To succumb to this regressive terminology in describing other blacks whose public behavior may not meet some arbitrary standard reveals the presence of a plantation/slave mentality that is more in the mind of the critic than in the criticized. What's more, regardless of what one may think of the excoriated individuals personally, those on the list of "almost" house negroes are blacks who have made considerable achievements in their fields, in all likelihood while facing and overcoming significant racial and professional obstacles.

So then what is the purpose of this labeling of house, field and almost negroes? Is it to enlighten? To instruct? To persuade those admonished to change their behavior? To present them for public vilification?

Does this mean the next black person who runs for a major office with a majority white constituency should bow out? Should Lester Holt resign from his anchor position; or perhaps end each broadcast with a black power salute?

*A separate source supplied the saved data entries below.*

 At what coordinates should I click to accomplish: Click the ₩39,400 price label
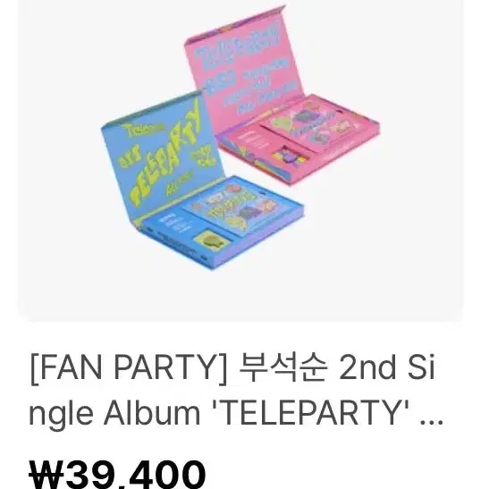117,475
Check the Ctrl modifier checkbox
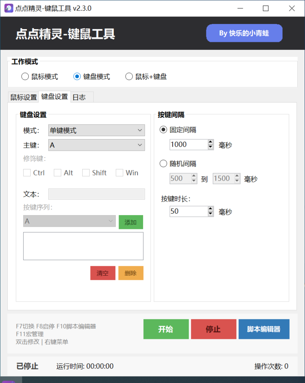The height and width of the screenshot is (383, 305). pos(27,172)
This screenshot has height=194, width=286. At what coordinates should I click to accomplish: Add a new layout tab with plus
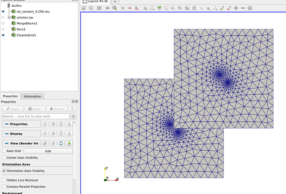[x=115, y=2]
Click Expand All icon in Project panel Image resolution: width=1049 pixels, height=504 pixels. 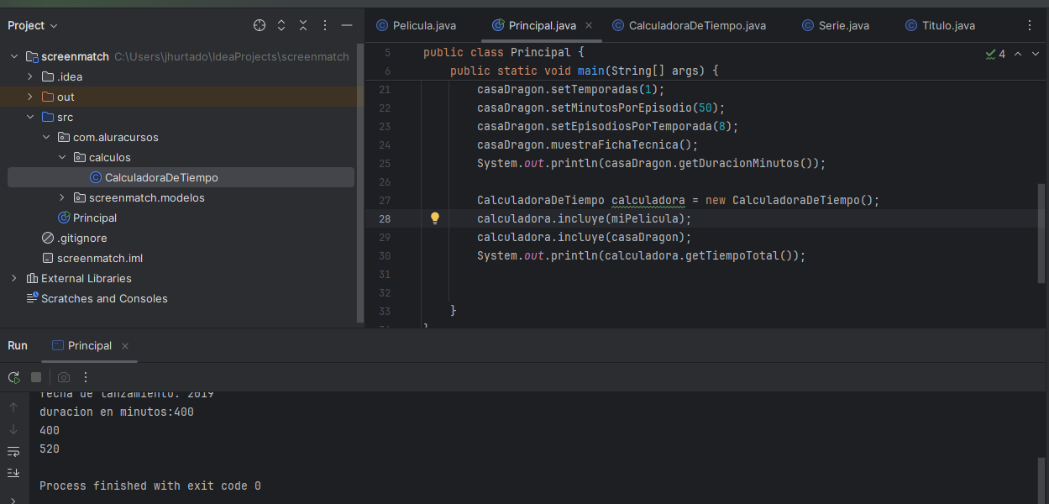(281, 26)
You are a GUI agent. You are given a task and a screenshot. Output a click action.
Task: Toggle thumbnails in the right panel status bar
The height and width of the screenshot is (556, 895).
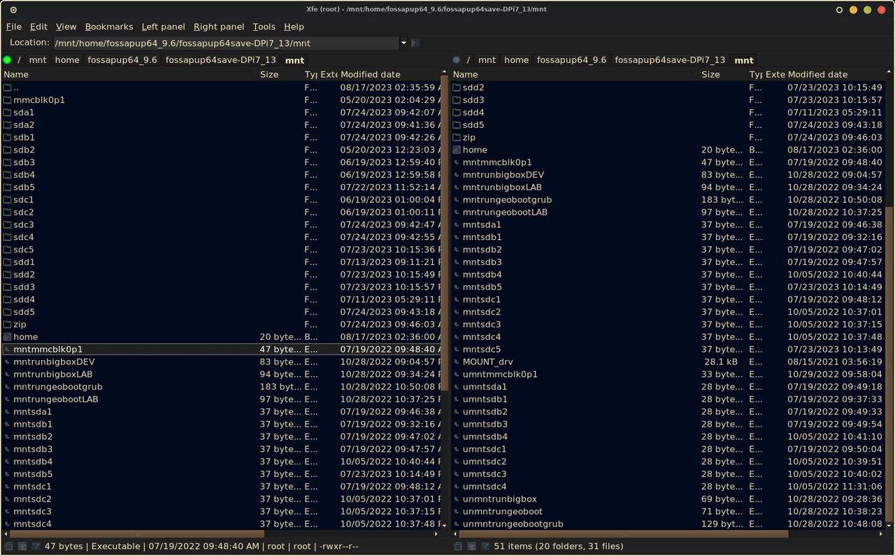(x=471, y=546)
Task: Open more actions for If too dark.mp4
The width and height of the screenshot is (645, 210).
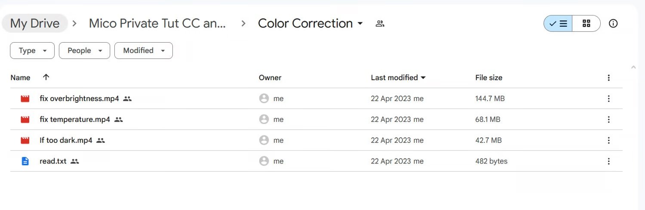Action: (608, 140)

For centuries, blacks have labored under negative and indiscriminate categorization by racist whites. Now it seems that that role is being taken over by those who look as we do. Those responsible for such backwards thinking are still on the plantation, they just don't realize it. I don't know if they should be called house negroes or field negroes, but I'll wager they are prime candidates to fill both jobs.

Joseph Boyce

Ben Bradlee

After wading through days of the all too familiar riff on Bradlee's history at the Post, this provided much needed insight into an institution whose paper even now can be frustrating to pick up on any given day. As Dubois would say, One is ever mindful of one's twoness -- an appreciation for Bradlee's recognition of how woefully inadequate his understanding of the people who made up the greater part of the City and the efforts to address that, and dismay over his awkward and embarassing perception of who black people are. Thank you for looking at what so many news organizations reviewing his long history didn't address.